361

I have a question regarding the usage of the Function.identity() method.

Imagine the following code:

Arrays.asList("a", "b", "c")
          .stream()
          .map(Function.identity()) // <- This,
          .map(str -> str)          // <- is the same as this.
          .collect(Collectors.toMap(
                       Function.identity(), // <-- And this,
                       str -> str));        // <-- is the same as this.

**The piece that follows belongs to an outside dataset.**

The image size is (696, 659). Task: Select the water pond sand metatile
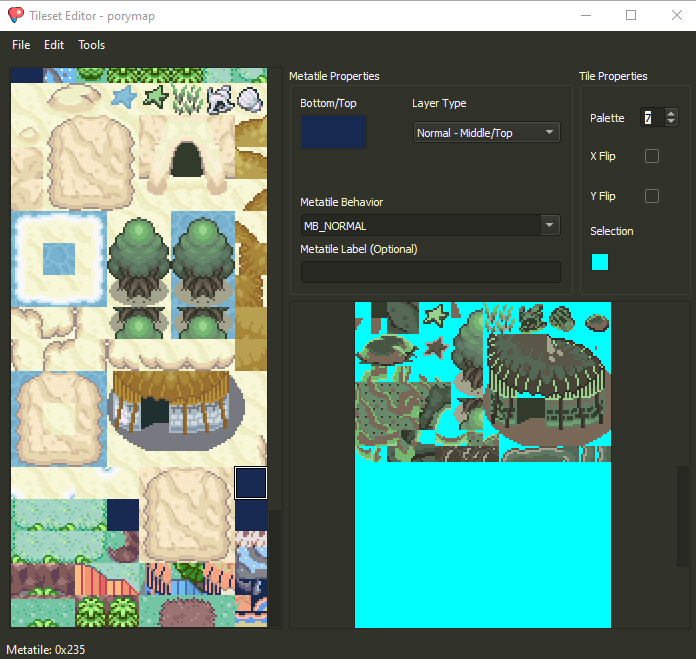pos(58,258)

Is there any reason why you should use Function.identity() instead of str->str (or vice versa). I think that the second option is more readable (a matter of taste of course). But, is there any "real" reason why one should be preferred?

  • 6
    Ultimately, no, this won't make a difference. – fge Jan 19 '15 at 20:17
  • 73
    Either is fine. Go with whichever you think is more readable. (Don't worry, be happy.) – Brian Goetz Jan 19 '15 at 22:29
  • 3
    I would prefer `t -> t` simply because it's more succinct. – David Conrad Jan 20 '15 at 16:33
  • 5
    Slightly unrelated question, but does anyone know why the language designers make identity() return an instance of Function instead of having a parameter of type T and returning it so the method can be used with method references? – Kirill Rakhman Jan 22 '15 at 19:47
  • I would argue there's a use to being conversant with the word "identity," since it has an important meaning in other areas of functional programming. – orbfish Jun 14 '15 at 01:14
  • 1
    As a non native english speaker I kind of think that the name of the function should have been "identical" or am I wrong? If I read `Function.identity` I would guess that I get some value from an attribute which actually "identifies" the object (like a hashCode for example). But to me it seems that the output is just "identical" to the input. Does this make sense? – the hand of NOD Apr 28 '20 at 11:03
  • 10
    The _identity function_ is a well-known mathematical term; we chose to lean on this existing understanding. – Brian Goetz Mar 17 '21 at 19:46
  • @thehandofNOD `hashCode` does *not* identify an object! Very commonly made mistake! The only requirement for a hash code function is that objects that are the same yield the same hash code, *not* that objects that are different yield different values. As such comparing hash codes can never be used as a reliable alternative to comparing objects. – Frans Aug 31 '21 at 08:46
  • @Frans: yes you are absolutely right regarding the `hashCode` method in java, but I meant "hashcode" in a more abstract way and not java specific. Still thanks for pointing it out – the hand of NOD Sep 01 '21 at 14:33
  • @KirillRakhman You mean something like `static T identity(T t) { return t; }`? – MC Emperor Oct 28 '21 at 09:02

3 Answers3

440

As of the current JRE implementation, Function.identity() will always return the same instance while each occurrence of identifier -> identifier will not only create its own instance but even have a distinct implementation class. For more details, see here.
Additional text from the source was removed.